What is mindfulness?
Mindfulness is a technique that enables you to bring awareness to the present moment. It should be in a non-judgmental, kind and compassionate way. This isn’t about emptying the mind as you will actually bring awareness to your thoughts and physical sensations. As they come, gently acknowledge them with curiosity and kindness. Then let them go. We will use a technique to anchor the practice by focusing on the breath, this helps to maintain your awareness and build your mental muscle.
Our thoughts play an important role in how we see the world and they can also have a dramatic effect (both good and not so positive) on your health and wellbeing.
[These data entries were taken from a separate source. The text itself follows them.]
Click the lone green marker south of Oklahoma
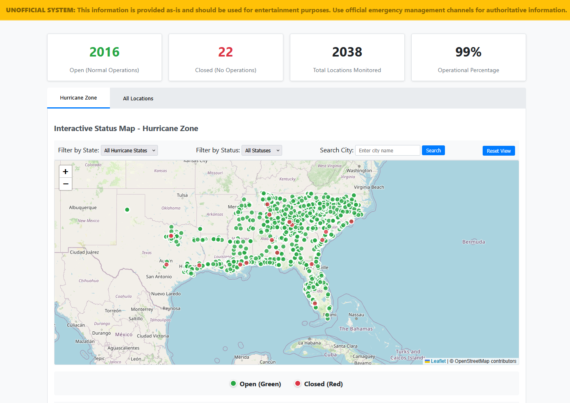 [x=200, y=229]
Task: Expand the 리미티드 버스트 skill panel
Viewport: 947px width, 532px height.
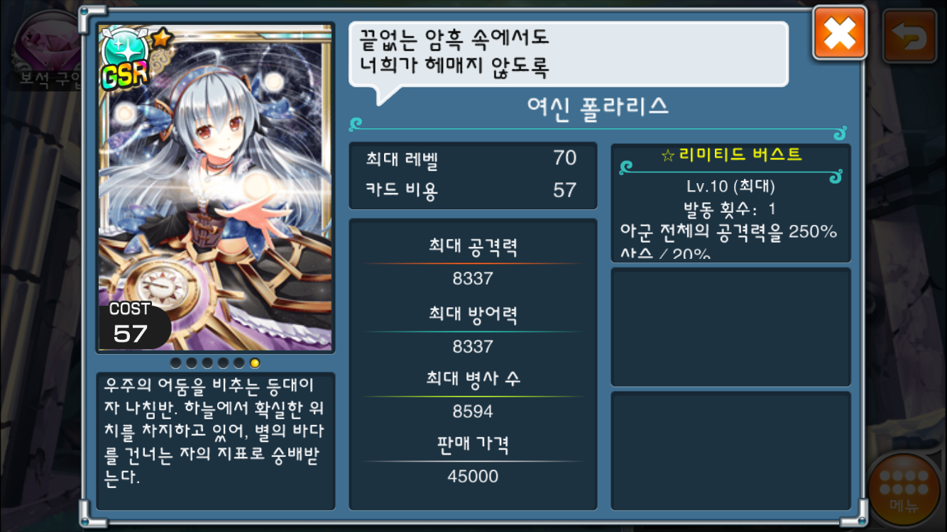Action: pyautogui.click(x=730, y=203)
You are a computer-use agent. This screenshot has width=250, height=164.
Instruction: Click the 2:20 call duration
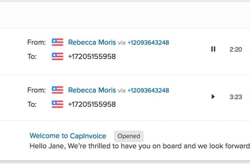tap(236, 49)
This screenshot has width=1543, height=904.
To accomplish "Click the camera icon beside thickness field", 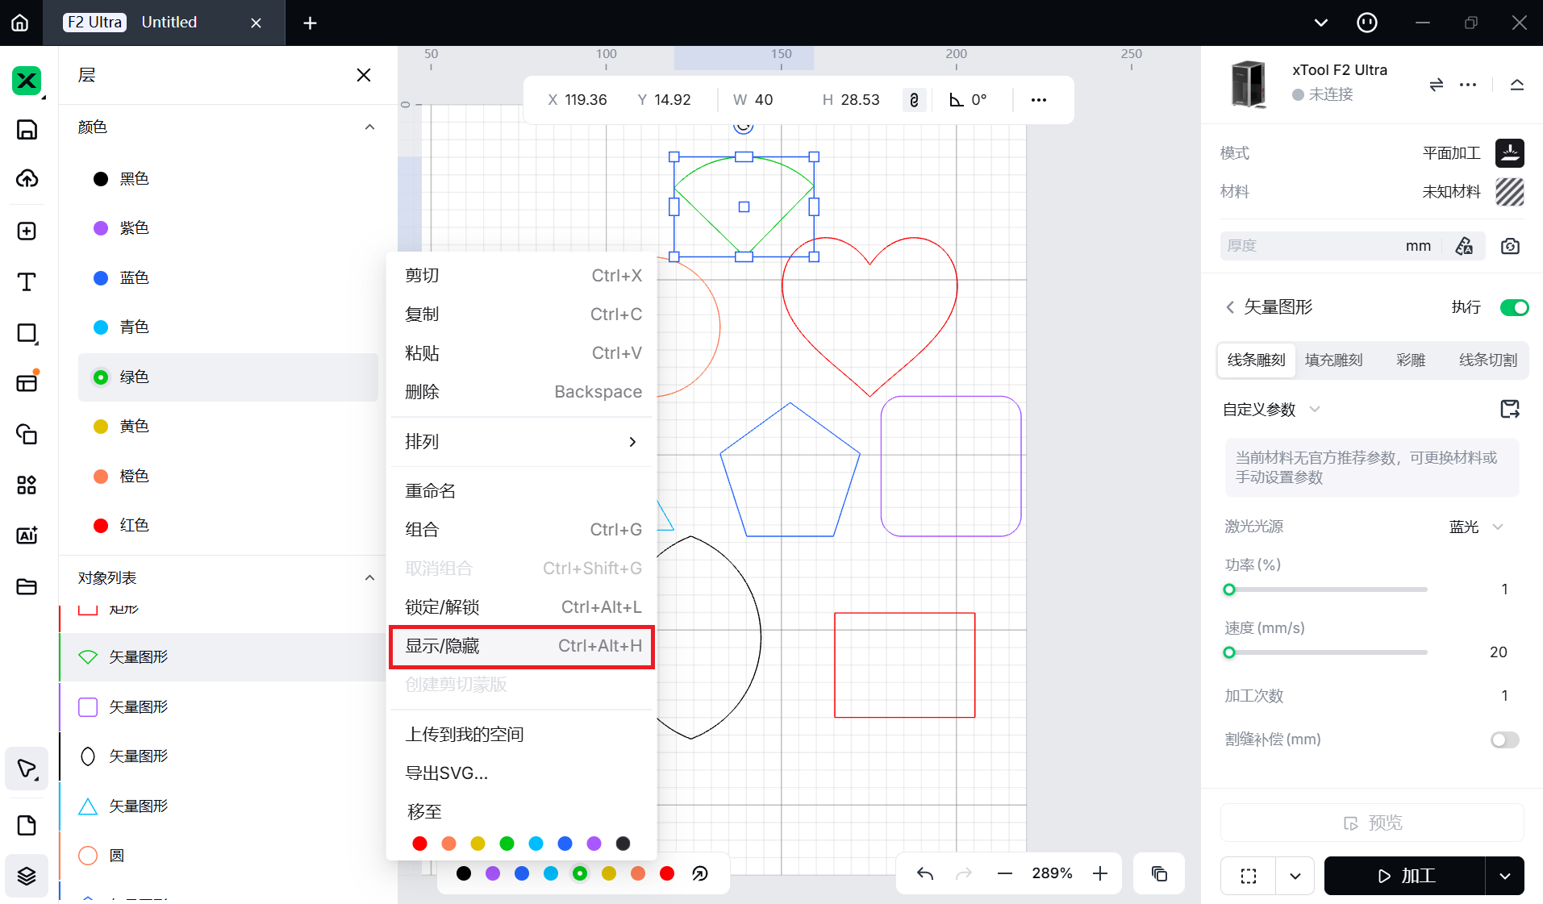I will click(x=1510, y=246).
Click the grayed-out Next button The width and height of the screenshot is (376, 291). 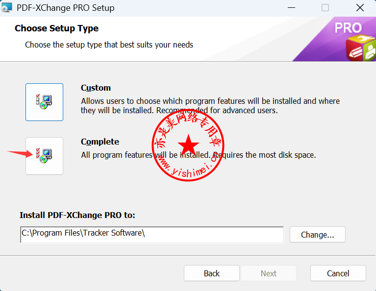[x=268, y=273]
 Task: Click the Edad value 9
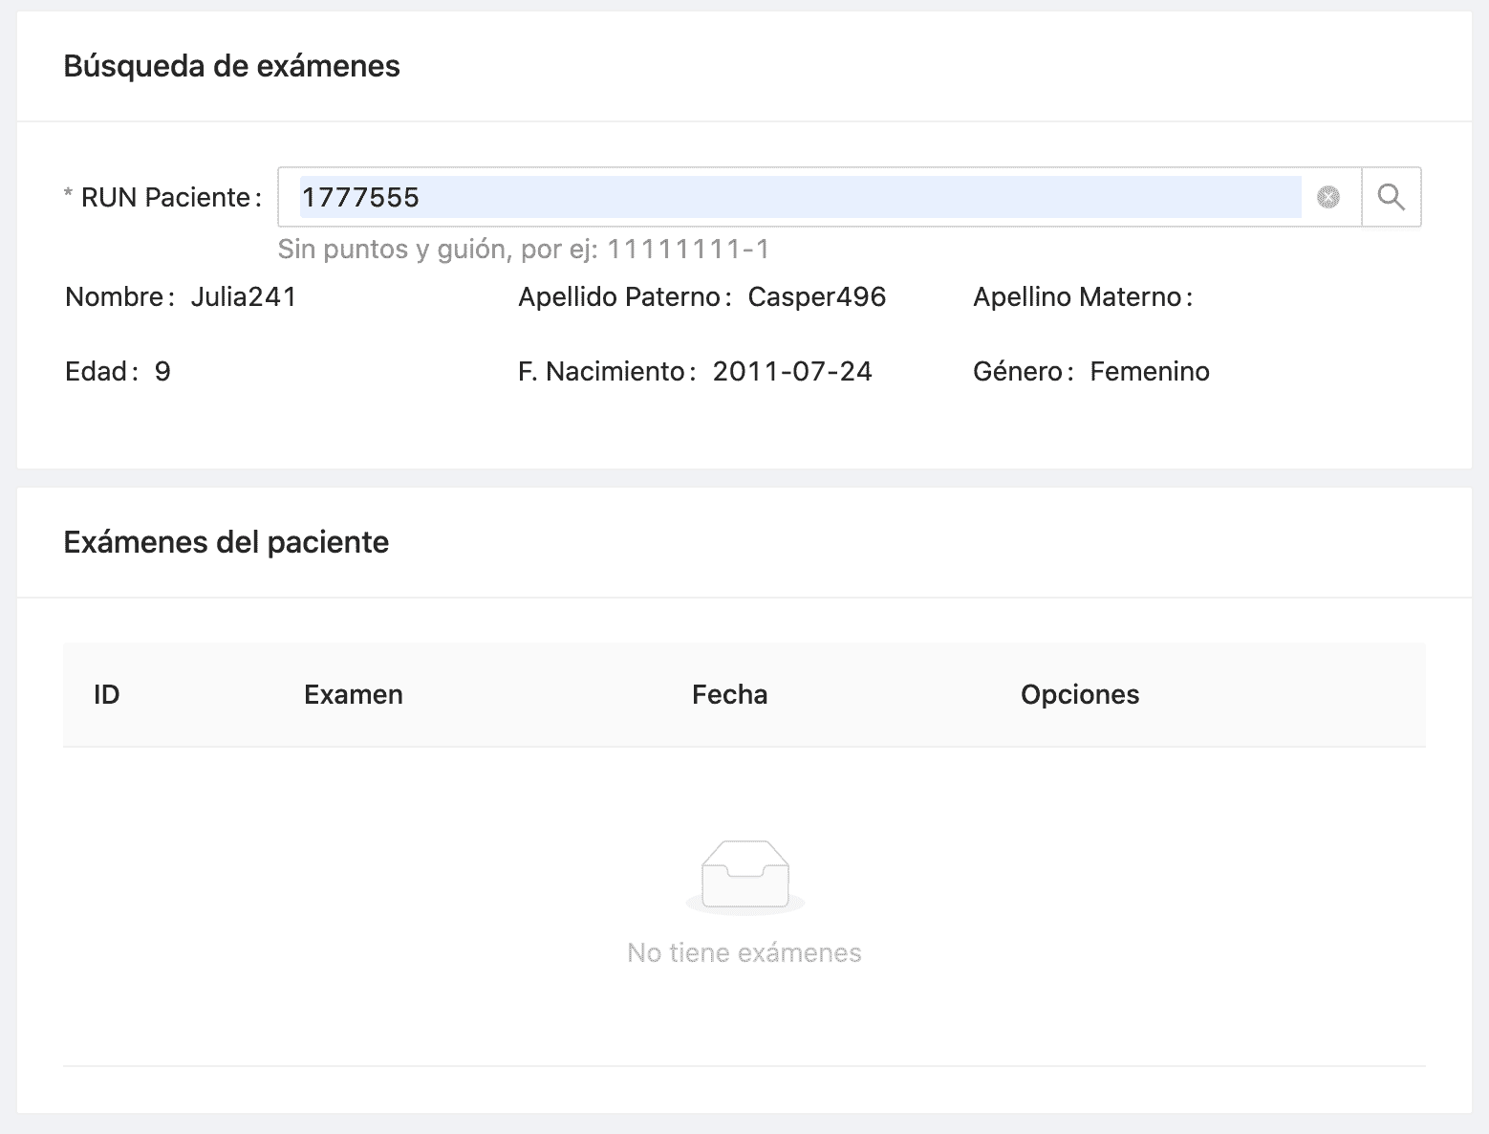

A lot of what we experience in our bodies is a result of the innate functions of the brain.
Our autonomic nervous system is powerful and includes the sympathetic nervous system which prepares the body for the fight and flight response. There’s also the parasympathetic nervous system which restores the body to a calm and composed state.
Because our thoughts are so powerful, it’s helpful to bring awareness to them through mindfulness practice. Focusing on your thoughts with kindness and compassion, letting them come and go, can bring a sense of being present (psychologically, physically and emotionally). Approaching this in a non-judgmental way helps to make you more in tune with yourself and more connected to the world.
We all have a ‘chattering mind’ with a constant stream of thoughts, desires, dreams, fears, self-doubt and self-criticism. Quite often these dwell on past events or catastrophize about the future. These are natural, we all have them. Mindfulness helps to create space for more positive thoughts. By focusing on the here and now, everything else can quietly come into perspective enabling a sense of control and empowerment. Your thinking can become clearer.
Benefits of mindfulness
Mindfulness has been studied in depth and has been show to help:
- Relieve stress
- Calm anxiety
- Reduce chronic pain
- Improve sleep
- Improves mental health
- Boost cognitive functions
- Improve focus and concentration
- Settle a busy mind
- Manage reactions
- Develop a sense of self-connection
“Whenever your mind becomes scattered, use your breath as the means to take hold of your mind again.”